AUFGABEN UND FRAGEN
1. Stimmen diese Aussagen mit dem Beschlusstext überein? Antworte jeweils mit Ja oder Nein und zitiere die entscheidenden Worte wörtlich: (a) Der Beschluss wurde am 19.06.2008 verkündet. (b) Die Rechtsbeschwerde richtet sich gegen einen Beschluss des Landgerichts Köln. (c) Der Gegenstandswert des Rechtsbeschwerdeverfahrens beträgt 12.624,15 €.
2. Wie lautet der Abschnitt des Beschlusstexts, der mit den Worten „Die Rechtsbeschwerde gegen“ beginnt und mit „als unzulässig verworfen.“ endet, wenn man darin „unzulässig“ gegen „unbegründet“ austauscht?

==== EXTRAHIERTER TEXT

Gericht: Bundesgerichtshof
Beschluss verkündet am 19.06.2008
Aktenzeichen: V ZB 29/08
Rechtsgebiete: ZPO


Vorschriften:

ZPO § 234 Abs. 1 Satz 2
ZPO § 234 Abs. 2
ZPO § 238 Abs. 2
ZPO § 522 Abs. 1 Satz 4
ZPO § 574 Abs. 1 Nr. 1
ZPO § 574 Abs. 2
Diese Entscheidung enthält keinen zur Veröffentlichung bestimmten Leitsatz.
BUNDESGERICHTSHOF BESCHLUSS

V ZB 29/08

vom 19. Juni 2008

in dem Rechtsstreit

Der V. Zivilsenat des Bundesgerichtshofes hat am 19. Juni 2008 durch den Vorsitzenden Richter Prof. Dr. Krüger, die Richter Dr. Klein, Dr. Lemke, Dr. Schmidt-Räntsch und Dr. Roth

beschlossen:

Tenor:

Die Rechtsbeschwerde gegen den Beschluss des 20. Zivilsenats des Oberlandesgerichts Köln vom 2. Januar 2008 wird auf Kosten der Kläger als unzulässig verworfen.

Der Gegenstandswert des Rechtsbeschwerdeverfahrens beträgt 12.624,15 €.

========
==== DATEN ZUR PRÜFUNG

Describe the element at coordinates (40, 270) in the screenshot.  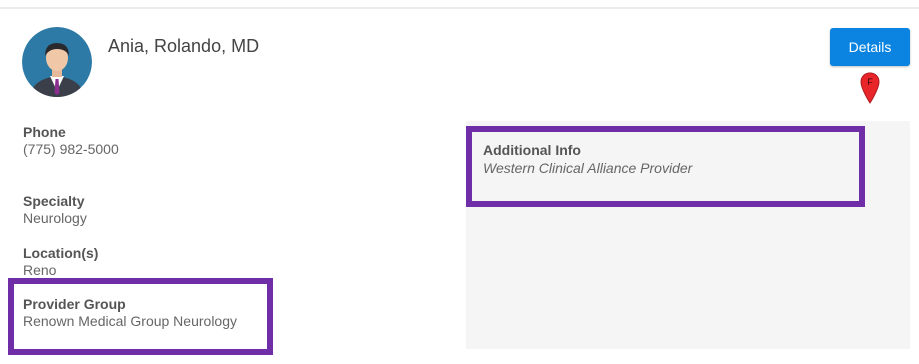
I see `locations-value: Reno` at that location.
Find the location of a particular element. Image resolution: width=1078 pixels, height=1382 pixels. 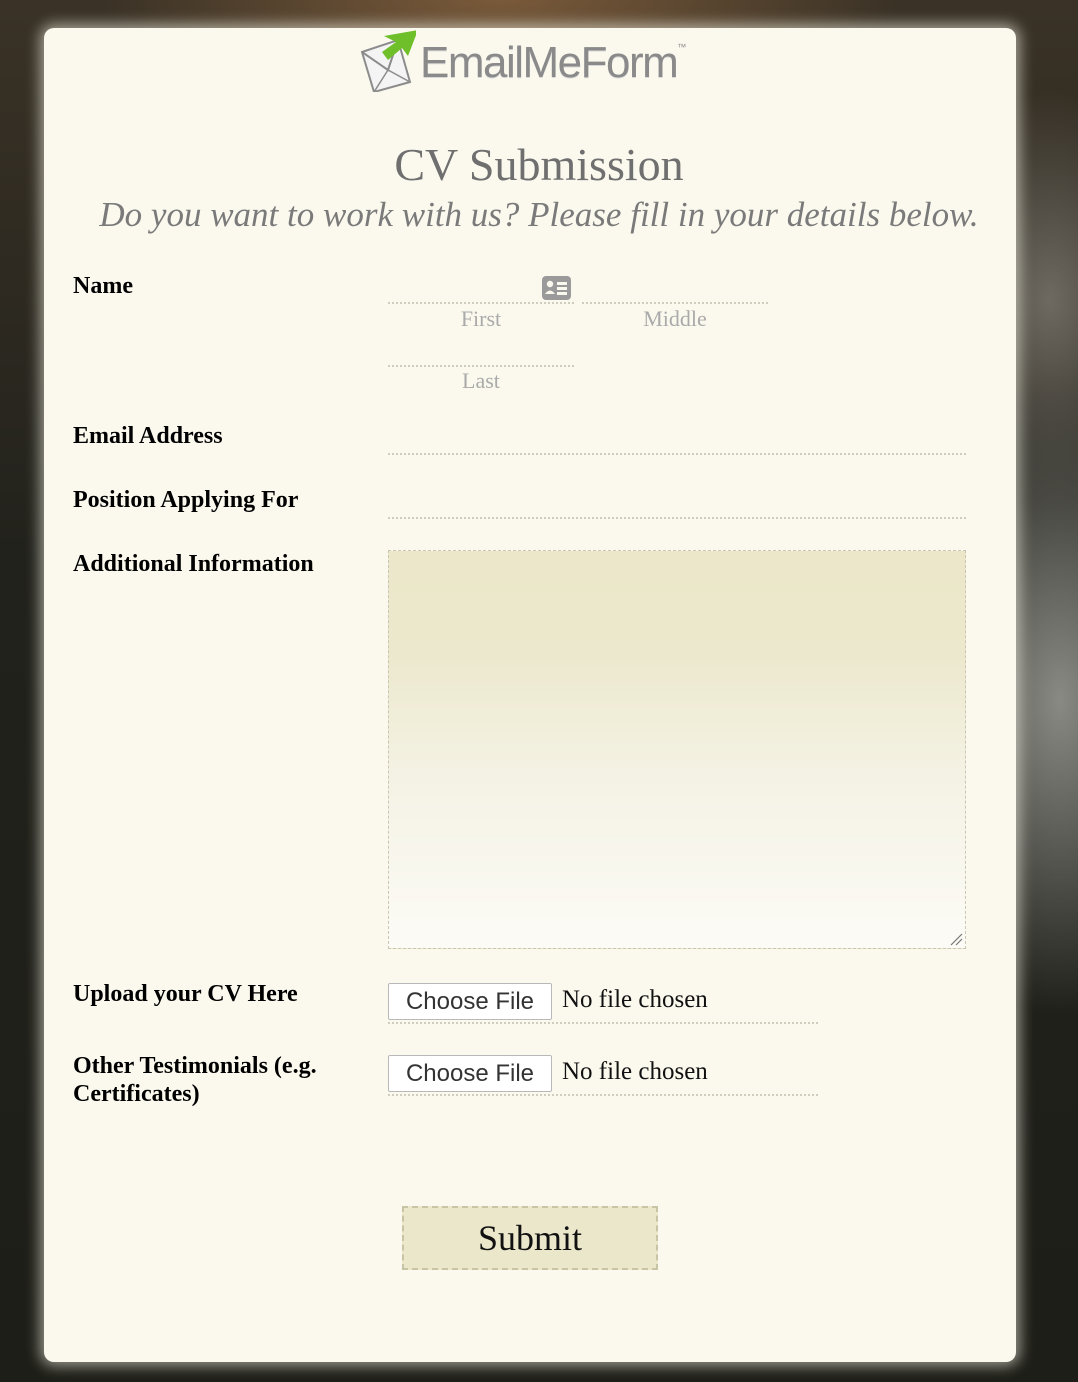

last-name-sublabel: Last is located at coordinates (481, 380).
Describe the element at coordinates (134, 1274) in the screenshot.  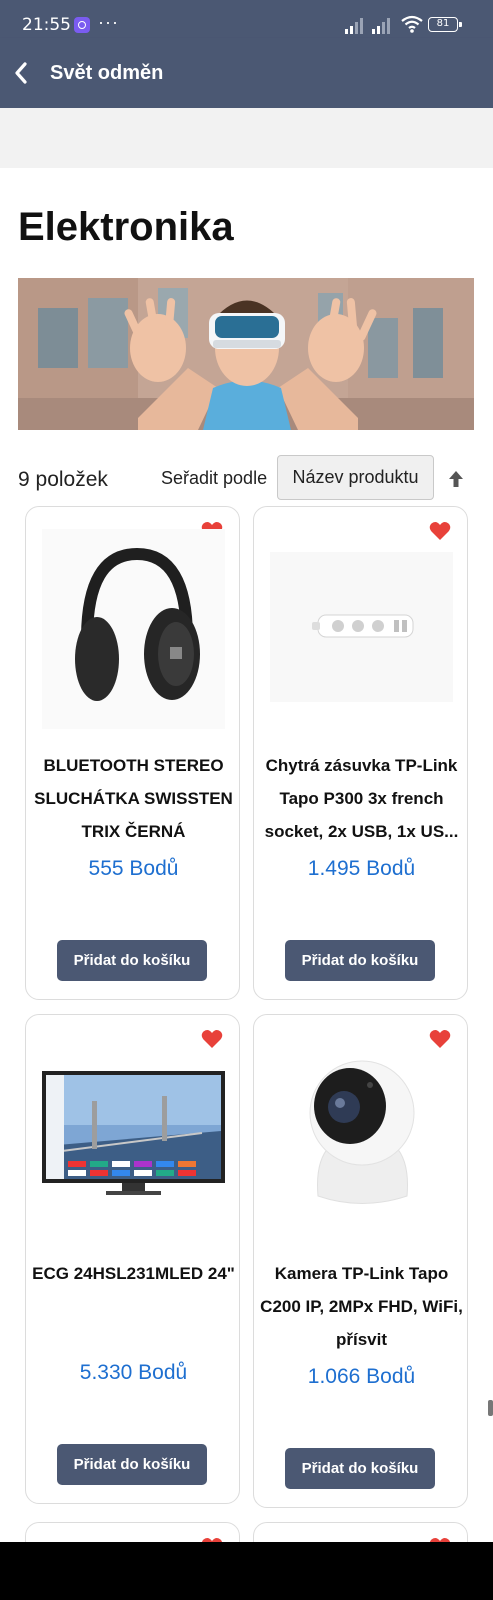
I see `product-name: ECG 24HSL231MLED 24"` at that location.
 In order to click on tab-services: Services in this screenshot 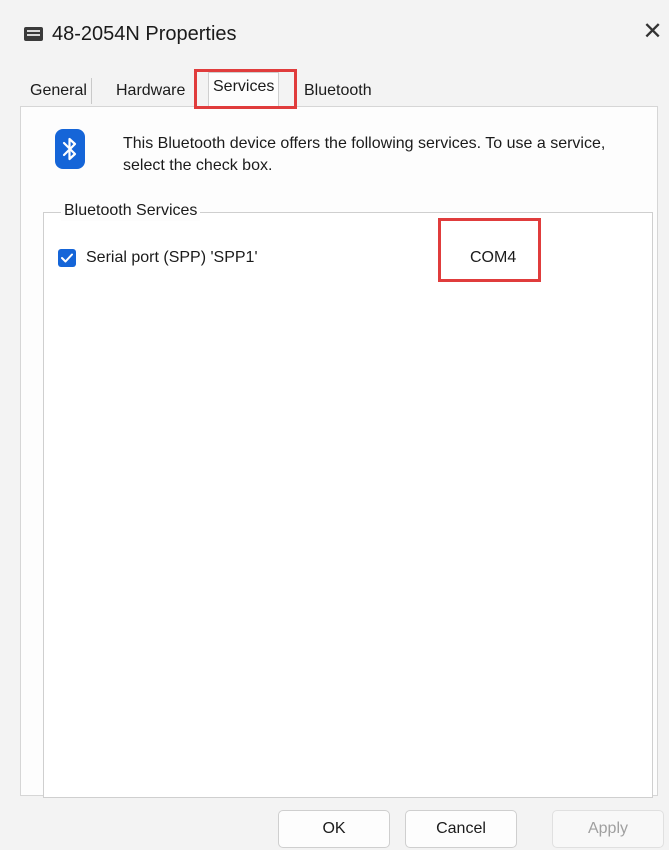, I will do `click(244, 90)`.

========

LÖSUNGEN JE AUFGABE
1.
(a) Ja: „Beschluss verkündet am 19.06.2008“
(b) Nein: „gegen den Beschluss des 20. Zivilsenats des Oberlandesgerichts Köln“
(c) Ja: „Der Gegenstandswert des Rechtsbeschwerdeverfahrens beträgt 12.624,15 €.“

2.
Die Rechtsbeschwerde gegen den Beschluss des 20. Zivilsenats des Oberlandesgerichts Köln vom 2. Januar 2008 wird auf Kosten der Kläger als unbegründet verworfen.